Abstract

Future Mars exploration missions rely heavily on high-mobility autonomous rovers equipped with sophisticated scientific instruments and possessing advanced navigational capabilities. Increasing their navigation velocity and localization accuracy is essential for enabling these rovers to explore large areas on Mars. Contemporary Mars rovers move slowly, partially due to the long execution time of complex computer vision algorithms running on their slow space-grade CPUs. This paper exploits the advent of high-performance space-grade field-programmable gate arrays (FPGAs) to accelerate the navigation of future rovers. Specifically, it focuses on visual odometry (VO) and performs HW/SW codesign to achieve one order of magnitude faster execution and improved accuracy. Conforming to the specifications of the European Space Agency, we build a proof-of-concept system on an HW/SW platform with processing power resembling that to be available onboard future rovers. We develop a codesign methodology adapted to the rover's specifications, design parallel architectures, and customize several feature extraction, matching, and motion estimation algorithms.
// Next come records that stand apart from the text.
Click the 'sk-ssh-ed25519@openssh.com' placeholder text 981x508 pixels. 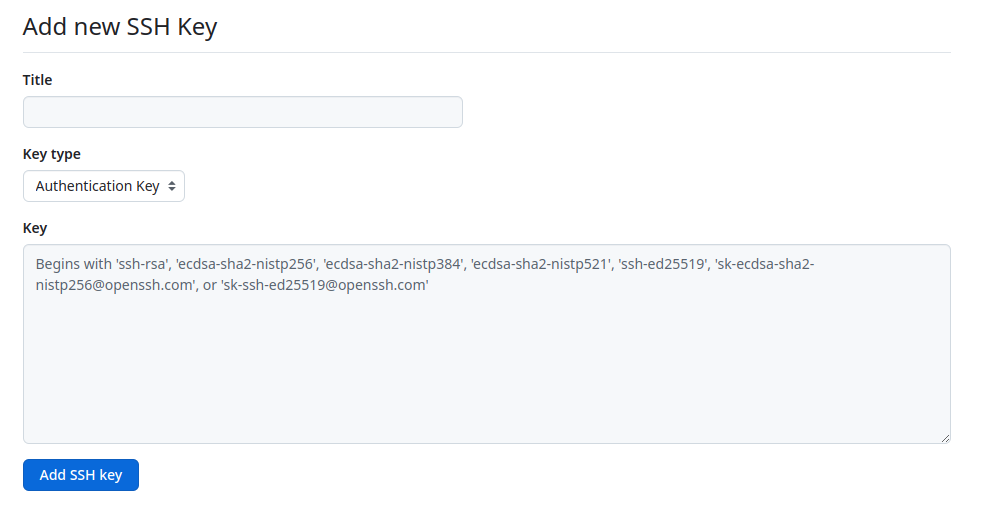(325, 286)

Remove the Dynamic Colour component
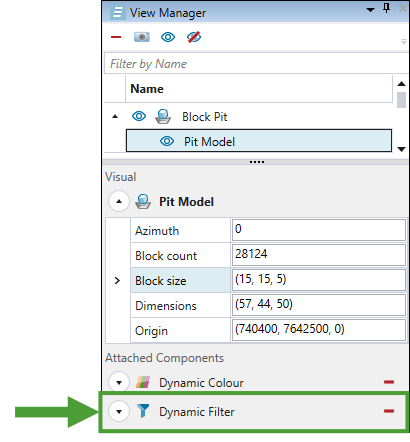389,382
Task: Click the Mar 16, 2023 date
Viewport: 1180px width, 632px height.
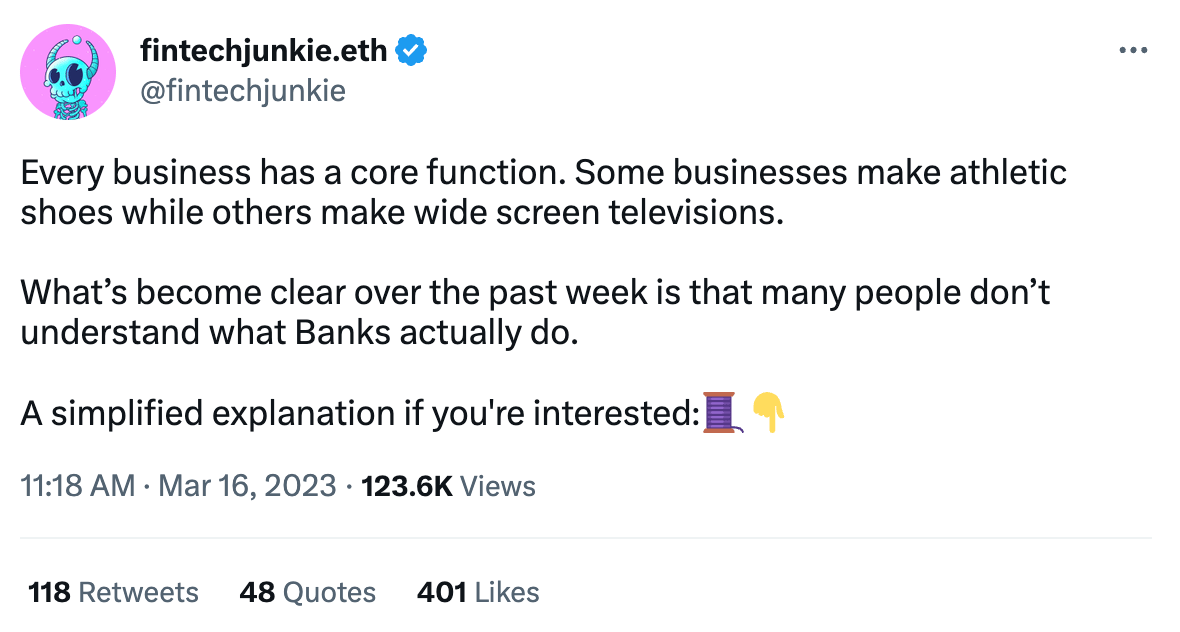Action: (247, 486)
We implement and evaluate five distinct HW/SW pipelines on a Virtex6 FPGA and a 150 MIPS CPU. We provide a detailed analysis of their cost-time-accuracy tradeoffs and quantify the benefits of employing FPGAs for implementing VO. Our solution achieves a speedup factor of 16× over a CPU-only implementation, handling a stereo image pair in less than 1 s, with a 1.25% mean positional error after a 100 m traverse and an FPGA cost of 54 K LUTs and 1.46-MB RAM.